Dès le soir du premier tour des municipales, le 15 mars, une bataille d’interprétation s’est ouverte : la France insoumise (LFI) a-t-elle réalisé une percée réelle, ou ses chiffres traduisent-ils une illusion statistique ?
La question s’est reposée après le second tour du 22 mars, où le bilan des alliances entre LFI et d’autres forces de gauche, en particulier le Parti socialiste (PS), est apparu contrasté. Plutôt que de trancher par des conclusions hâtives, il convient d’analyser ce que disent ces élections sur la stratégie et l’implantation de LFI, ainsi que sur les équilibres à gauche en vue de la séquence électorale de 2027.
Résultats contrastés : gains locaux et échecs des coalitions
Sur certains territoires, les accords entre LFI et les partis de la gauche ont porté leurs fruits : Lyon, Nantes et Grenoble ont été cités comme des succès d’alliance. En revanche, ces combinaisons électorales ont abouti à des revers notables à Limoges, Brest, Besançon, Clermont-Ferrand, Poitiers et Toulouse.

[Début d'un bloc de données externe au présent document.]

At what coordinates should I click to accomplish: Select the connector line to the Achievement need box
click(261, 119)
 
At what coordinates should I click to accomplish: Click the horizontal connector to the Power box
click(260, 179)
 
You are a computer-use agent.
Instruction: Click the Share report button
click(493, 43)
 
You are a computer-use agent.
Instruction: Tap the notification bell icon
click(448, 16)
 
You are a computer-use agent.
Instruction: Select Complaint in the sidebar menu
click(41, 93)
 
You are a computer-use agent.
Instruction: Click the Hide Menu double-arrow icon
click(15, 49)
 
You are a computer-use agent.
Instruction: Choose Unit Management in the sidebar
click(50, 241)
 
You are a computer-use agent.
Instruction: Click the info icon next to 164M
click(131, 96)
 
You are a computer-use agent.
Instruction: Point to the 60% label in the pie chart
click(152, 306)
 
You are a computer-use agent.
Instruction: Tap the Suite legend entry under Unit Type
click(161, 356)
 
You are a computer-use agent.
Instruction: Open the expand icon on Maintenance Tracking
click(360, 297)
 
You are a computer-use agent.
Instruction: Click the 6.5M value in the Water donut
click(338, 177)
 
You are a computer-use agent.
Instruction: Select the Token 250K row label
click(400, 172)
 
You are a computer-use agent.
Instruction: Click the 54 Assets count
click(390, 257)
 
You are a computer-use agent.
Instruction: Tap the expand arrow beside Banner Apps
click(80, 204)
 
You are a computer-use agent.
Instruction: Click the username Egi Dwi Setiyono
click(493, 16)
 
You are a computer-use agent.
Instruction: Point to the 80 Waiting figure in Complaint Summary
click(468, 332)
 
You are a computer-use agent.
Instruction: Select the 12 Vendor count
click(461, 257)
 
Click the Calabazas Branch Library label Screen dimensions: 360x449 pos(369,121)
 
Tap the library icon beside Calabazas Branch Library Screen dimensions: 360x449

Parallèlement, LFI a remporté des victoires importantes en propre, notamment à Roubaix, La Courneuve et Vénissieux. Ces succès illustrent la capacité du mouvement à conserver ou renforcer des positions locales. À l’inverse, LFI a perdu Faches-Thumesnil, dans le Nord, ce qui montre que ses ancrages restent fragiles dans certaines zones.
Une stratégie d’implantation ciblée plutôt qu’un quadrillage
Les chiffres disponibles pour les communes de plus de 9 000 habitants montrent une stratégie délibérée. Au premier tour, plus de 10 000 candidats « insoumis » s’étaient présentés, dont 239 têtes de liste. Par comparaison, près de 19 000 candidats se présentaient sous des configurations d’union de la gauche.
Au second tour, le nombre de candidats « insoumis » s’est fortement réduit : environ 2 400 d’entre eux restaient en lice, soit à peine un quart des effectifs initiaux, avec 51 têtes de liste. Les listes d’union de la gauche, elles, présentaient plus de 8 600 candidats au second tour, soit près de la moitié de leurs effectifs de départ.
Au total, les candidats « insoumis » ne représentaient qu’environ 2 % des candidatures au second tour, contre près de 7 % pour les configurations d’union de la gauche. Ces proportions confirment une présence sélective de LFI au second tour, fondée sur des choix d’implantation plutôt que sur une couverture nationale uniforme.
Géographie des candidatures : l’ancrage là où le vote est favorable
L’offre électorale de LFI avant même le premier tour traduisait ce choix stratégique. Le mouvement a concentré ses candidatures dans des territoires déjà favorables au vote mélenchoniste ou où il dispose d’élus. La Seine-Saint-Denis est citée comme un exemple : ce département pèse nettement davantage dans les candidatures « insoumises » que dans celles de l’union de la gauche.
Pour sa première participation structurée aux municipales, LFI a donc privilégié une logique d’ancrage. Cette approche vise à consolider des bastions et à transformer des places locales en laboratoires de politiques municipales, plutôt qu’à viser une implantation homogène sur l’ensemble du territoire.
Implications pour la gauche et la séquence électorale de 2027
Ces municipales laissent entrevoir plusieurs enseignements pour la gauche. D’abord, la capacité de la gauche à former des alliances locales reste déterminante : elles peuvent produire des victoires là où elles sont cohérentes, comme à Lyon, Nantes et Grenoble, mais aussi entraîner des défaites là où les équilibres locaux sont moins favorables.
Ensuite, la stratégie de LFI — concentrer ses forces sur des territoires propices — lui permet d’obtenir des gains significatifs sans pour autant assurer une présence nationale uniforme. Ce choix rend le mouvement influent dans certains bassins urbains, mais limite sa visibilité collective au second tour au regard des autres configurations de gauche.
Enfin, ces résultats poseront des questions sur la manière dont les forces de gauche coordonneront leurs candidatures et leurs programmes avant 2027. L’expérience municipale fournit des éléments concrets sur les forces et les faiblesses de chaque camp, sans pour autant garantir une traduction directe de ces dynamiques aux scrutins nationaux.
En définitive, les municipales révèlent une LFI qui n’a pas cherché à « quadriller le territoire », mais à renforcer ses bastions. Ce choix stratégique explique en grande partie les contrastes observés entre gains locaux et contre-performances d’alliance, et il façonnera les discussions internes à la gauche dans les mois à venir.